■ Items from a dataset:
═══

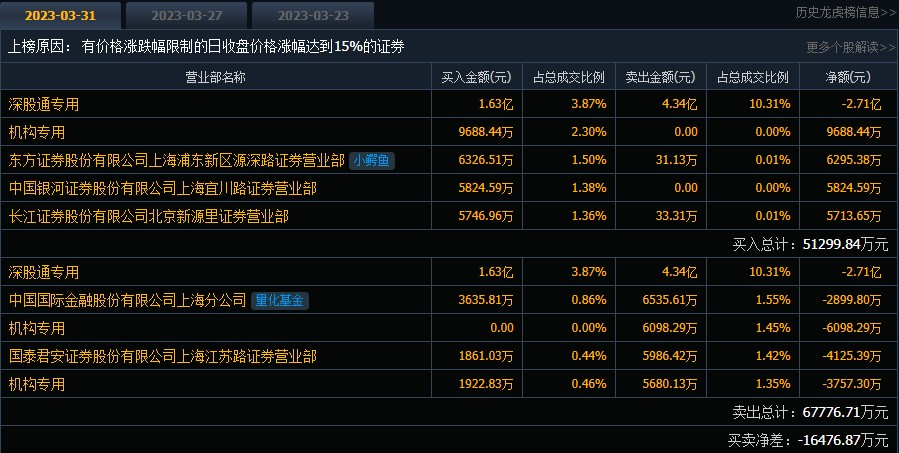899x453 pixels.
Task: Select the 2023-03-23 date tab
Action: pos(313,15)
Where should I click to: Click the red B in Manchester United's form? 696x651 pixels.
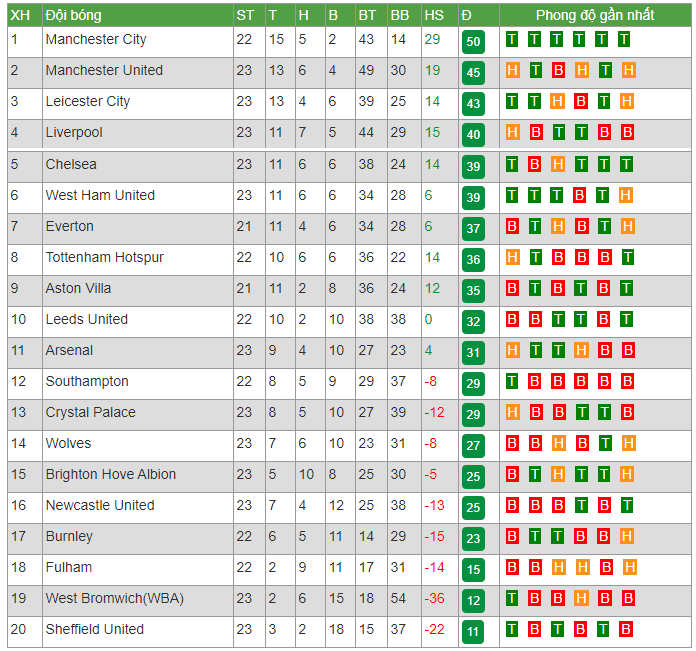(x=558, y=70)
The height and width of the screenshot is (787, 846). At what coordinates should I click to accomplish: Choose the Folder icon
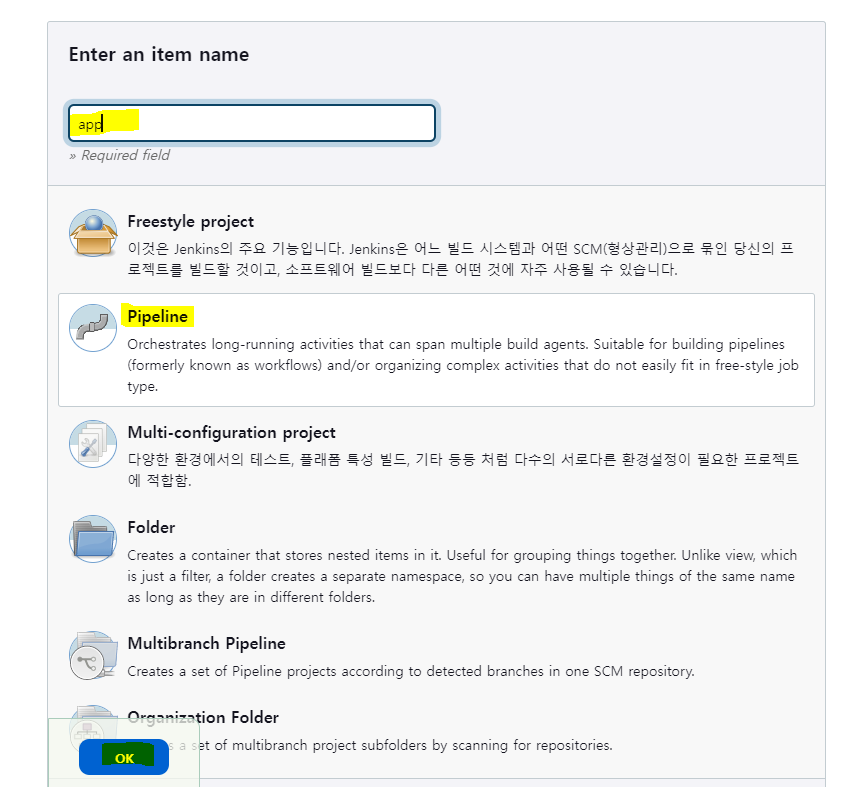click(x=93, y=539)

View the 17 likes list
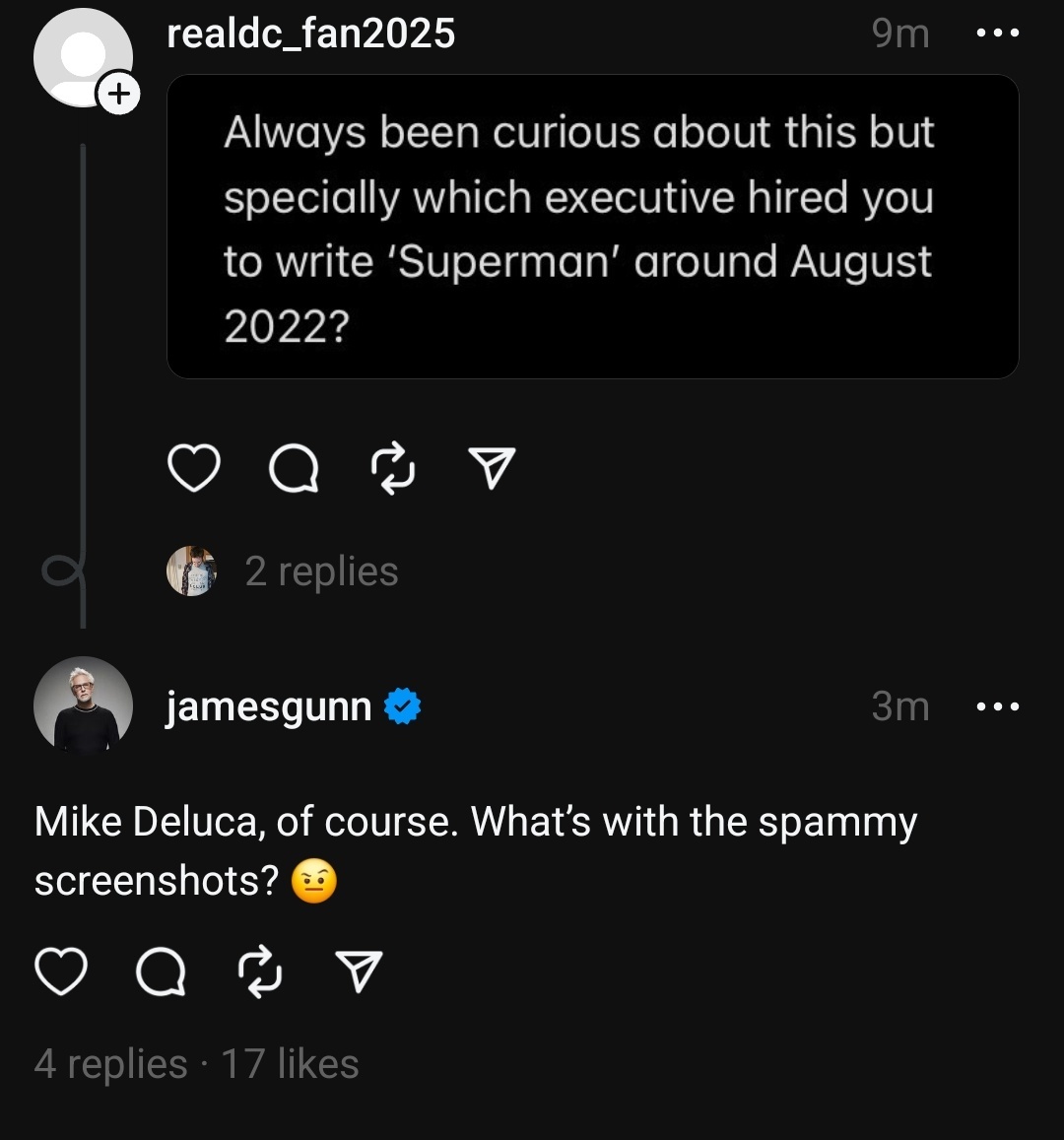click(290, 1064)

═══

■ Your assignment:
Here the job is to retype exactly the lines that start at the one containing "Where should I" and run through the end of the records above, leaving out pictures.

■ Exercise response:
Where should I click to: Click the red B in Manchester United's form? 696x651 pixels.
(x=558, y=70)
The height and width of the screenshot is (787, 846). At what coordinates should I click to accomplish: Choose the Folder icon
click(x=93, y=539)

View the 17 likes list
click(290, 1064)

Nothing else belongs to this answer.